There's that split second when you open your eyes and stare at an unfamiliar ceiling till you realize you are not in your own bedroom. Another business trip, another hotel room. I checked my phone, took a shower and went down to have breakfast. I like the buffet style, reminds me of when I was a kid and I would get up on a Sunday morning and the breakfast just magically appeared on the kitchen table. I miss that. I miss having parents.
I was just staring at my coffee, letting my brain slowly come to speed, drifting from the present to my past, back and forth. A push on my elbow pulled me back to reality.
- Sorry.
A man just passed my table, accidentally bumping into me a bit. I didn't have time to react, he already left. I didn't really have the mental capacity either, my sleepy eyes were focused on his butt. Nice shape, small, round. Slowly moving up a hint of back muscles hiding under the white shirt and on top wide shoulders. Just the usual middle aged straight body type, naturally hot and manly, without any advertising. Unlike gays who have to show off every muscle, every curve, reminding you how inferior you are and that you will never be able to get such a men.
He sat down two tables from me, facing me. I could swear he winked at me as he was sitting down, or maybe I was just still half asleep. Cute face. Beard and everything. Of course. Disgusting.

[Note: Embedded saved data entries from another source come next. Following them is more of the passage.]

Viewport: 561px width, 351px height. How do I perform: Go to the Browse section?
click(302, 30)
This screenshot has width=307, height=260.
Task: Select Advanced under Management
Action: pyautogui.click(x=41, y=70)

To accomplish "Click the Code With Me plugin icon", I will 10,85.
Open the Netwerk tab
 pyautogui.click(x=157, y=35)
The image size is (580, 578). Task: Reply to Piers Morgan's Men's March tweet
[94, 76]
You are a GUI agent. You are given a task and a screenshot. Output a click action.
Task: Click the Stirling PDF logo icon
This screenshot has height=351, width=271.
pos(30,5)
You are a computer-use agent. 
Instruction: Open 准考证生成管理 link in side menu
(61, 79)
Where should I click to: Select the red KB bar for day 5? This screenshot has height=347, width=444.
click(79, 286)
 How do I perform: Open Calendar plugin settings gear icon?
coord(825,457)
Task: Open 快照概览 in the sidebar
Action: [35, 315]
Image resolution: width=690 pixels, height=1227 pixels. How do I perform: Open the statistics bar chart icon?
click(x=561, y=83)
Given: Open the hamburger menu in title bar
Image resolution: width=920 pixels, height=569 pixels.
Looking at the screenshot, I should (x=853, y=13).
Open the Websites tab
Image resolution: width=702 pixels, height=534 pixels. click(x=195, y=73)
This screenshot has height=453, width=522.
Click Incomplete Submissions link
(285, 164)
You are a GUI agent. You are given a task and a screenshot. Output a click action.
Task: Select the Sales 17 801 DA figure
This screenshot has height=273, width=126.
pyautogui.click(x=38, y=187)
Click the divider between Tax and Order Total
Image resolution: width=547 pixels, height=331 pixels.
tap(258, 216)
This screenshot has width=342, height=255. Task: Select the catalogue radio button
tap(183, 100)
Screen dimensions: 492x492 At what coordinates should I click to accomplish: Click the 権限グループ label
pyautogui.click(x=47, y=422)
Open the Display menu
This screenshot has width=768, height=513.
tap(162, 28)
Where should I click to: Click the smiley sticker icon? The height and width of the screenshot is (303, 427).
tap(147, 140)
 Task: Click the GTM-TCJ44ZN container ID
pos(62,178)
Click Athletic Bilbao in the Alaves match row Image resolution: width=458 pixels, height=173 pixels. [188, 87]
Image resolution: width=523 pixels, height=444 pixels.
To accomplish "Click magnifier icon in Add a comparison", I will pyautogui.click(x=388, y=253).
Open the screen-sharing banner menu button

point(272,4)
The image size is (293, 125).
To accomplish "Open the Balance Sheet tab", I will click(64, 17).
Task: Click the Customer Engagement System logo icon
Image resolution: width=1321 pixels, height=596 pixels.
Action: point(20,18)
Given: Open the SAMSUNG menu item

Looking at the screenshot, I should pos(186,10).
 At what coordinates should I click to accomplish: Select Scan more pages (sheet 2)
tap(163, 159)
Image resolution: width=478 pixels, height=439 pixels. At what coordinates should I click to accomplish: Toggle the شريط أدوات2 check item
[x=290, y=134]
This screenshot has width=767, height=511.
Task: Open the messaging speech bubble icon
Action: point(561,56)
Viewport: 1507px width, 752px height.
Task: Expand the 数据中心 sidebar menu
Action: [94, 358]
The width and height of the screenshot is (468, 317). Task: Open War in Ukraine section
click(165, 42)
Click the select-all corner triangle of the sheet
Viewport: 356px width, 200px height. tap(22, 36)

I pulled myself together and got up to go back to my room.
- Enjoy your day! See you later! - He said.
-Thanks
I was confused. Do I know him. Should I? Maybe he is one of the new colleagues in the office? I come to this new branch from time to time but there are so many faces. In the age of remote work in person workshops are a must to get to know my colleagues. Or at least that's what management is telling us. I don't care much, I like to travel from time to time, a little change of scenery feels good. And the breakfast is always nicer.
I spent the day in the office, working and socializing. Mostly socializing. I try to tell myself that's what I'm here for, not to work as I would do it from home. Its exhausting though, I'm an introvert. I know I need it sometimes but I'm so pooped by the end of the day and its gonna be like this the whole week. After work I went to a shop on my way to the hotel. I needed a drink to help me relax. That's what I tell myself. If you need a drink or four every evening to relax are you an alcoholic of just stressed? I found myself staring at the endless rows of bottles, trying to choose the days poison. Vodka will be fine, simple, effective. I reached for the big bottle, then hesitated and grabbed a smaller one. I cant get drunk, I'm working tomorrow and have to be presentable.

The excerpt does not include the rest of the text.